- **YOUR ASSIGNMENT**: An acceptable response holds only the line containing "Viewport: 360px width, 564px" and every line after it to the end of the records, each reproduced exactly.

- **INPUT FOR THIS TASK**:
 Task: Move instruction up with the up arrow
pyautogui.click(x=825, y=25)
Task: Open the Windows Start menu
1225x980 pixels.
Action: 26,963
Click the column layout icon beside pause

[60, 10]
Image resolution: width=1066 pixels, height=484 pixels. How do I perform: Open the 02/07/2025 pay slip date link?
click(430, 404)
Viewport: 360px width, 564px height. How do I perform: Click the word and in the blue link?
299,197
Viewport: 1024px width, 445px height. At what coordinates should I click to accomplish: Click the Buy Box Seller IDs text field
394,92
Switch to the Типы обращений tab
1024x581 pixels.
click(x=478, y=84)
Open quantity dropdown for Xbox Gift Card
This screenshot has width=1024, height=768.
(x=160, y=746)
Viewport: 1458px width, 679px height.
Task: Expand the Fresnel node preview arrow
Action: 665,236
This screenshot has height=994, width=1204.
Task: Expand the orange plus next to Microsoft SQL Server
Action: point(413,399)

- **RESULT OF THE EXERCISE**:
Viewport: 360px width, 564px height. How do I perform: Click the word and in the blue link?
299,197
Viewport: 1024px width, 445px height. At what coordinates should I click to accomplish: Click the Buy Box Seller IDs text field
394,92
Switch to the Типы обращений tab
1024x581 pixels.
click(x=478, y=84)
Open quantity dropdown for Xbox Gift Card
This screenshot has width=1024, height=768.
(x=160, y=746)
Viewport: 1458px width, 679px height.
Task: Expand the Fresnel node preview arrow
Action: 665,236
This screenshot has height=994, width=1204.
Task: Expand the orange plus next to Microsoft SQL Server
Action: point(413,399)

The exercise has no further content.